__Source data__

######

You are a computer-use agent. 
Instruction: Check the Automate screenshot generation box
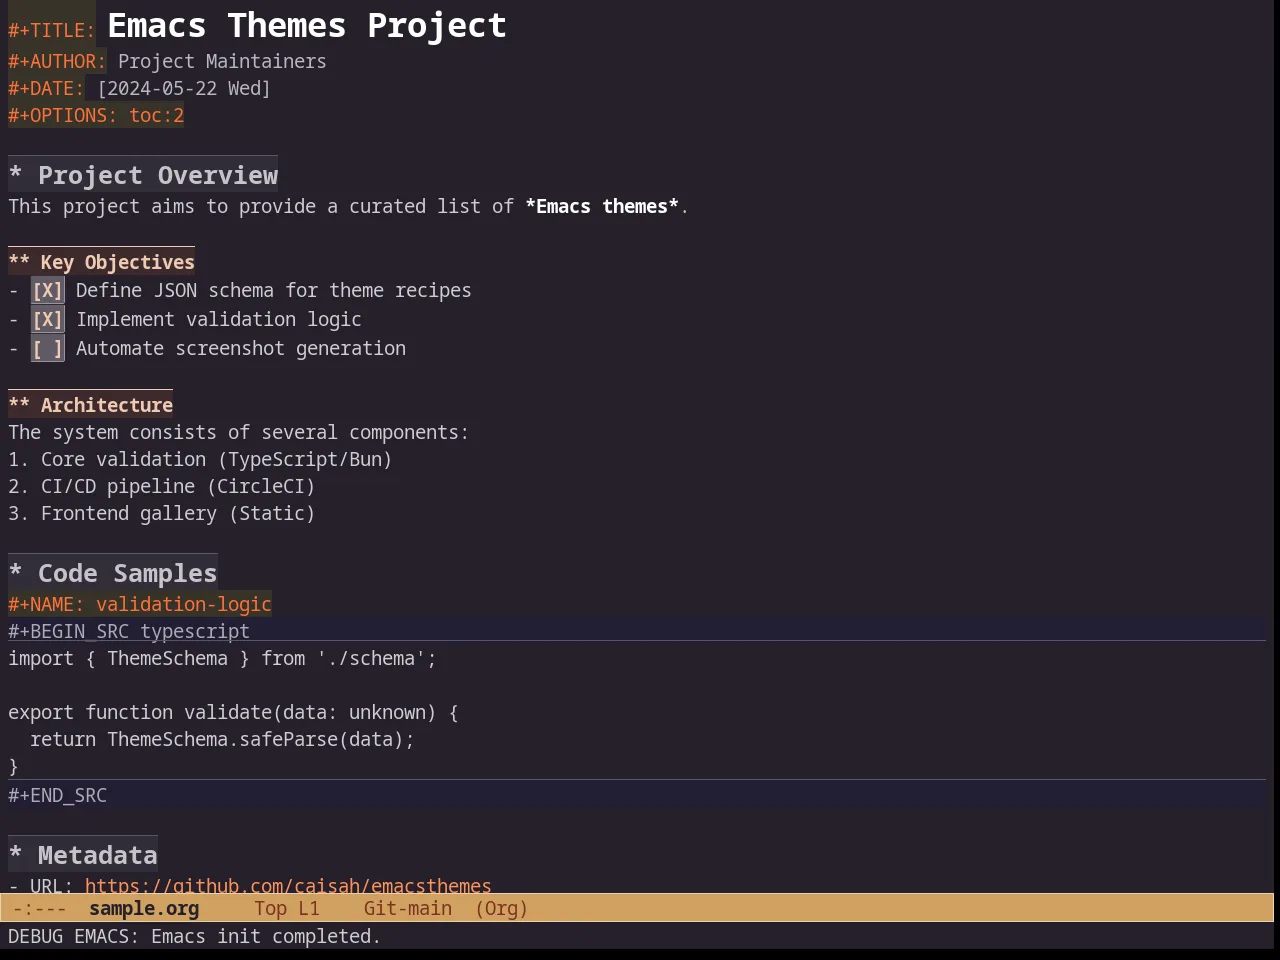click(47, 349)
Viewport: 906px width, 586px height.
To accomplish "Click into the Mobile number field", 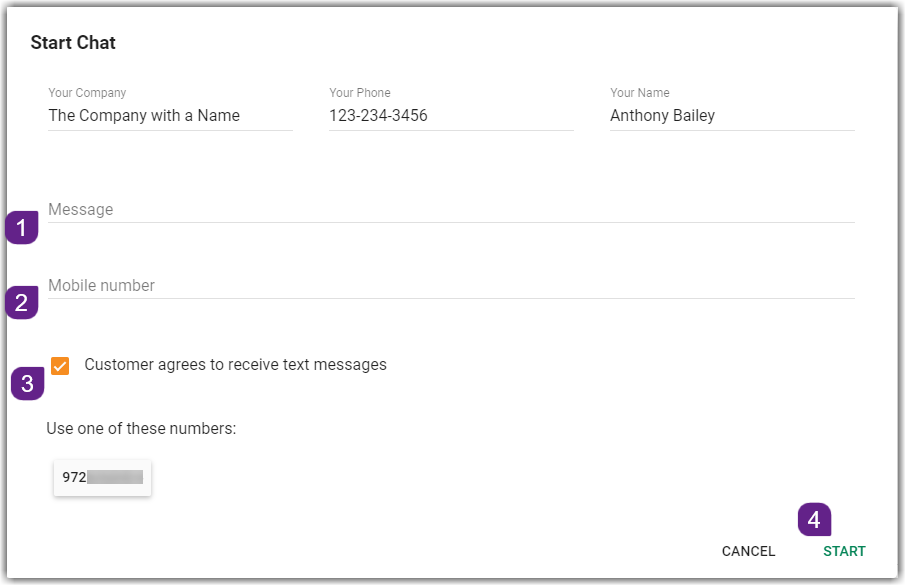I will click(x=451, y=285).
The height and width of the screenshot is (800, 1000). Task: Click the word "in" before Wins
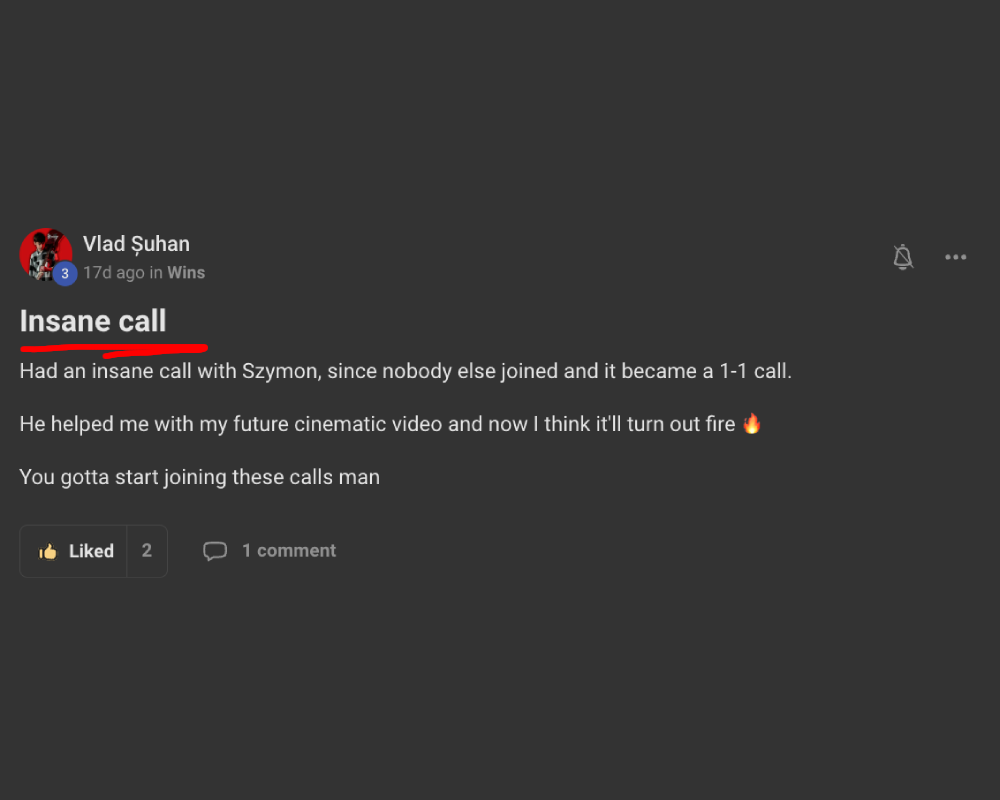pos(156,273)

######

__THE TASK__
Format the lines above as a numbered list, starting at the line that contains "The height and" and continuing through the last line, omitting blank lines and leaving out the pictures.

__EXERCISE OUTPUT__
1. The height and width of the screenshot is (800, 1000). Task: Click the word "in" before Wins
2. pos(156,273)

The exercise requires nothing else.